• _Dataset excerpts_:
--------------------------------

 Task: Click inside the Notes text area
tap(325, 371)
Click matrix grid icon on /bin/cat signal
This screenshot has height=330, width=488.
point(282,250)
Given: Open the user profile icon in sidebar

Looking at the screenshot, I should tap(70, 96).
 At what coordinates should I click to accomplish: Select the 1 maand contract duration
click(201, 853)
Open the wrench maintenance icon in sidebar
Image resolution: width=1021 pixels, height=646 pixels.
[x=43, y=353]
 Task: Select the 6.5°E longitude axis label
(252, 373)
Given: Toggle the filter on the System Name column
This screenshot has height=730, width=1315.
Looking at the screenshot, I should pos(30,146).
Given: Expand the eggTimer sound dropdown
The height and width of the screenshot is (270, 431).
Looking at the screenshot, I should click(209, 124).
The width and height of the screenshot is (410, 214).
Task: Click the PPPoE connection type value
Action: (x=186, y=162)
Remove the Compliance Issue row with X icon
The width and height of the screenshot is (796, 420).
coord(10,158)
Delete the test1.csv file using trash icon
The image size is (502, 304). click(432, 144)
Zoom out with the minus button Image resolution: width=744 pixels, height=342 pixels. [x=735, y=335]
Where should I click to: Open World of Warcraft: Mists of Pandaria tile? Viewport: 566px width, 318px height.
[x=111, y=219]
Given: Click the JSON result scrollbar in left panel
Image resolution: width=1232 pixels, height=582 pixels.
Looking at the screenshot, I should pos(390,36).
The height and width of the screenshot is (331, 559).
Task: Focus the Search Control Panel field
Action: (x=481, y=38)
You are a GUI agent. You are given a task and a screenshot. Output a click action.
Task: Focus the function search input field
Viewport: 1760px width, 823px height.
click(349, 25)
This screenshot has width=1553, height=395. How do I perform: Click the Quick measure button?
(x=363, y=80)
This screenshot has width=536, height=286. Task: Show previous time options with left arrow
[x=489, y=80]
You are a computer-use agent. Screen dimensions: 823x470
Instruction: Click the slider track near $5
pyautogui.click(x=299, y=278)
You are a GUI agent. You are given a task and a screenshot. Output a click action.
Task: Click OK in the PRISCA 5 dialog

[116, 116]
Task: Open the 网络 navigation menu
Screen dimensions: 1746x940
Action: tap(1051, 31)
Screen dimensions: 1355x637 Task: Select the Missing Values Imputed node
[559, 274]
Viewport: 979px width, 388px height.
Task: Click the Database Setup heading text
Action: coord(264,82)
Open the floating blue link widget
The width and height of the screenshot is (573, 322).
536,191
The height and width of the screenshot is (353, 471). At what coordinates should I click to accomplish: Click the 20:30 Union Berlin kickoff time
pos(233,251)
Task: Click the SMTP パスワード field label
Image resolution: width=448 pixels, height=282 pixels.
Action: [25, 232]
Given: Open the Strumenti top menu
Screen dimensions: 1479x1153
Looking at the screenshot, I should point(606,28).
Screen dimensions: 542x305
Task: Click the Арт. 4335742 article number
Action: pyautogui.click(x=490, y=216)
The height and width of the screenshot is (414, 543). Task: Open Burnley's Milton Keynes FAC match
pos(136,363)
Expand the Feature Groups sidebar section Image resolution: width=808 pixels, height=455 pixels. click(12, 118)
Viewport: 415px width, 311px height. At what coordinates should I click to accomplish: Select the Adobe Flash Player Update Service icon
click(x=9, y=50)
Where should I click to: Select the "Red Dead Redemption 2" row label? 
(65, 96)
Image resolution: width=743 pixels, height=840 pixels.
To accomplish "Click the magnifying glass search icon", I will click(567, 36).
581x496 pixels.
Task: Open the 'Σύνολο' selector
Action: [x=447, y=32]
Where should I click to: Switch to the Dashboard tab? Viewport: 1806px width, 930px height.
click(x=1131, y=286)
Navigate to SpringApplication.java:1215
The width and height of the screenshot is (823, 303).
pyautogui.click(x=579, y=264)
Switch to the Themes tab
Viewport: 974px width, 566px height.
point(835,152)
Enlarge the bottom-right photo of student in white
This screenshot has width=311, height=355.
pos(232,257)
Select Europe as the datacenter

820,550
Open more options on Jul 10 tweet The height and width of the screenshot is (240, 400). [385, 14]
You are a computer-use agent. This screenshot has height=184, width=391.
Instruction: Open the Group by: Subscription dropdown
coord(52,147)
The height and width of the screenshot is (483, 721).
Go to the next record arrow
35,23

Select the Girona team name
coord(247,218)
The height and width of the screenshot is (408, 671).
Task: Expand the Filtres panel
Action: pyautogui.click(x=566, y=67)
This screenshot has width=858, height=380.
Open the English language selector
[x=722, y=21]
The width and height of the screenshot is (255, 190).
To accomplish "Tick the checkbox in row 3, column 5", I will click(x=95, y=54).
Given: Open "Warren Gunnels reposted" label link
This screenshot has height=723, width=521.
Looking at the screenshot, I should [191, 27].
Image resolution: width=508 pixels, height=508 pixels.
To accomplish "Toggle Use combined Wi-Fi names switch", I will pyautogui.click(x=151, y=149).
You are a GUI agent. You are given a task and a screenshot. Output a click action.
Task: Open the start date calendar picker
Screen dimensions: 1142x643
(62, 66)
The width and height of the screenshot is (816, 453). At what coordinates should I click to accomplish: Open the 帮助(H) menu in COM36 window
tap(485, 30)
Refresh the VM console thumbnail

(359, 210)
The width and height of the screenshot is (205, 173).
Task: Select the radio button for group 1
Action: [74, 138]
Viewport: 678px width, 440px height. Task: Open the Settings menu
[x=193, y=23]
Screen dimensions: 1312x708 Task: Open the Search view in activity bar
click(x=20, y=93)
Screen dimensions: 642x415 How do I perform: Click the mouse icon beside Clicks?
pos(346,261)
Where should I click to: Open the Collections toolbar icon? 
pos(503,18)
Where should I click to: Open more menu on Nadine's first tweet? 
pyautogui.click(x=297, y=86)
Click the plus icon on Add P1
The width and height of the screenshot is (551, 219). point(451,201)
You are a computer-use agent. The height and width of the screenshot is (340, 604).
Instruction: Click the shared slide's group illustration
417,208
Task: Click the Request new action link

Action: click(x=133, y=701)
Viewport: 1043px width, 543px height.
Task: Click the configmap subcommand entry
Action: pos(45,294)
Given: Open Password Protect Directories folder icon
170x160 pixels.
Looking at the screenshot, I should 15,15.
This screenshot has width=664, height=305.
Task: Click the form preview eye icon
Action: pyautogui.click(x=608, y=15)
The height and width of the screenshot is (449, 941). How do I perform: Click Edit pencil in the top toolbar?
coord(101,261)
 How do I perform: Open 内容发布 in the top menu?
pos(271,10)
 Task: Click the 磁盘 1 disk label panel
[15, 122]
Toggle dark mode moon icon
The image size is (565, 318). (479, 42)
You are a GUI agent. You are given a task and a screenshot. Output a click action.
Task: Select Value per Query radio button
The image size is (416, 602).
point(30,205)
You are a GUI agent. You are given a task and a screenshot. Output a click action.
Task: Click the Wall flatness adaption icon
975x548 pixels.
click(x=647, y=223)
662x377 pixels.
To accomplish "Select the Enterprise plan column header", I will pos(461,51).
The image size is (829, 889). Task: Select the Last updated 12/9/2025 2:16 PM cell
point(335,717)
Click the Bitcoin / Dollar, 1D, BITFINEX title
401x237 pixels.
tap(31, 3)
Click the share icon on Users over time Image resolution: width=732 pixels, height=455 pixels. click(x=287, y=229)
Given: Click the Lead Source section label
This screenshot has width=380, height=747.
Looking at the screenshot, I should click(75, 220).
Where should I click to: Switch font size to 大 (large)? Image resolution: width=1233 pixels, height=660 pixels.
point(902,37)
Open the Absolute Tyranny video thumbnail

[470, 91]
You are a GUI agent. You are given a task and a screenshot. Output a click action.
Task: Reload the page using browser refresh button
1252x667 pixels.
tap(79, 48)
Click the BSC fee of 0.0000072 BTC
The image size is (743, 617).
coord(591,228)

--------------------------------

• _WHAT IS REQUIRED_: Go through the lines above and count those with "section"; report only the number.

• _YOUR RESPONSE_: 2